Dismiss Notice
Join Physics Forums Today!
The friendliest, high quality science and math community on the planet! Everyone who loves science is here!

Help! I need the expected value for a tricky situation!

  1. Aug 26, 2011 #1
    I need your help. I’m really terrible at statistics, probability, permutations, and combinations. I’ve looked around a lot for the answer to this, but I haven’t seen anything just like it. I need the answer to this for some research that I’m doing.

    Here’s the situation:
    Imagine 60 bins or locations. Each bin is assigned one randomly-selected number, out of 256 possible numbers. It is possible that two or more bins can receive the same number.

    My question is this: out of those 60 bins, on average, how many bins contain different numbers? Or, to put it another way, on average, how many different numbers are contained in the 60 bins?

    Clearly, it’s possible that on some runs of this experiment, the 60 bins could all contain different numbers, so the count would be exactly 60. It’s also possible, although extremely unlikely, that all 60 bins could contain the same number, so the count would be 1.

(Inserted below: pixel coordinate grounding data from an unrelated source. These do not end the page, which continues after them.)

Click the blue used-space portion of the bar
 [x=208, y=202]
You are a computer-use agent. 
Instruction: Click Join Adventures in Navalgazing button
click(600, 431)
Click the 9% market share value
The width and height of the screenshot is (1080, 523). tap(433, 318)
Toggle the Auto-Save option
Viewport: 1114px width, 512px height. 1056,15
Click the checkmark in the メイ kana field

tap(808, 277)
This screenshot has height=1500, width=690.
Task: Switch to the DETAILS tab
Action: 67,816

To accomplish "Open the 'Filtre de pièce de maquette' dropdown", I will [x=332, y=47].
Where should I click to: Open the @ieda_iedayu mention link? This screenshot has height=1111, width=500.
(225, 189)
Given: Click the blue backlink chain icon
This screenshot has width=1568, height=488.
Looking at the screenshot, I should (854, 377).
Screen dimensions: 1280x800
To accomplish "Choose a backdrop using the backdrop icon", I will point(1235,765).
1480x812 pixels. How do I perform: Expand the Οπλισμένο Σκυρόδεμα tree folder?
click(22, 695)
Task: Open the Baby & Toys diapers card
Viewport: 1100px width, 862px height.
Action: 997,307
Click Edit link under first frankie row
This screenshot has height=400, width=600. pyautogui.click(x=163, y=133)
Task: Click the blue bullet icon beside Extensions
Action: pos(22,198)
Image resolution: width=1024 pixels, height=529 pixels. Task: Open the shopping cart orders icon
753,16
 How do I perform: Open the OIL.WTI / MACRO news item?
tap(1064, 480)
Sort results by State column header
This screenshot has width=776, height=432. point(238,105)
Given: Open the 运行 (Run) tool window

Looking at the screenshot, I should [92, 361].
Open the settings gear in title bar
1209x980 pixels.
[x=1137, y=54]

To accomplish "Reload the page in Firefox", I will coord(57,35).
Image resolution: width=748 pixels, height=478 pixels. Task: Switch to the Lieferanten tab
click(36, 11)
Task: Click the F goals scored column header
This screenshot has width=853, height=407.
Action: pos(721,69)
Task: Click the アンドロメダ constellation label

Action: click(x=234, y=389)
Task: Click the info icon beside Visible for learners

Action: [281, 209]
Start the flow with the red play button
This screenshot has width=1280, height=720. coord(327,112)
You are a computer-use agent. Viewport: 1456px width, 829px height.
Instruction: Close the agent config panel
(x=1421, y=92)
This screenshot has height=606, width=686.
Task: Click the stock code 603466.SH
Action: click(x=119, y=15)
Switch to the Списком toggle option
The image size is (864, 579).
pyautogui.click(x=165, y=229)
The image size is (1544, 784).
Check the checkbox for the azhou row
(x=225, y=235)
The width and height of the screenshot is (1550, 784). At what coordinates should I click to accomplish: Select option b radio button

    From doing computer simulations of this situation, I get that the average count is between 53 and 54, which sounds reasonable. I just don’t know how to calculate that theoretical average count.

    I also actually created simpler versions of this situation, with fewer bins and fewer numbers to assign to the bins. I then counted how many different numbers there were, and calculated the average. Here’s what I got:
    For 3 bins and 4 numbers, the average count is 2.3125.
    For 3 bins and 5 numbers, the average count is 2.44.
    For 3 bins and 6 numbers, the average count is 2.527778.
    For 3 bins and 7 numbers, the average count is 2.591837.
    For 3 bins and 8 numbers, the average count is 2.640625.

    So, a general formula for this situation should give these results.

    I will be very grateful if you can tell me what the answer is for 60 bins and 256 numbers, and even more grateful if you can show me the formula for calculating this.

    Thank you in advance!
  2. jcsd
  3. Aug 26, 2011 #2
    Last edited: Aug 26, 2011
  4. Aug 26, 2011 #3

    It sounds like Stirling numbers of the second kind are definitely related to what I need.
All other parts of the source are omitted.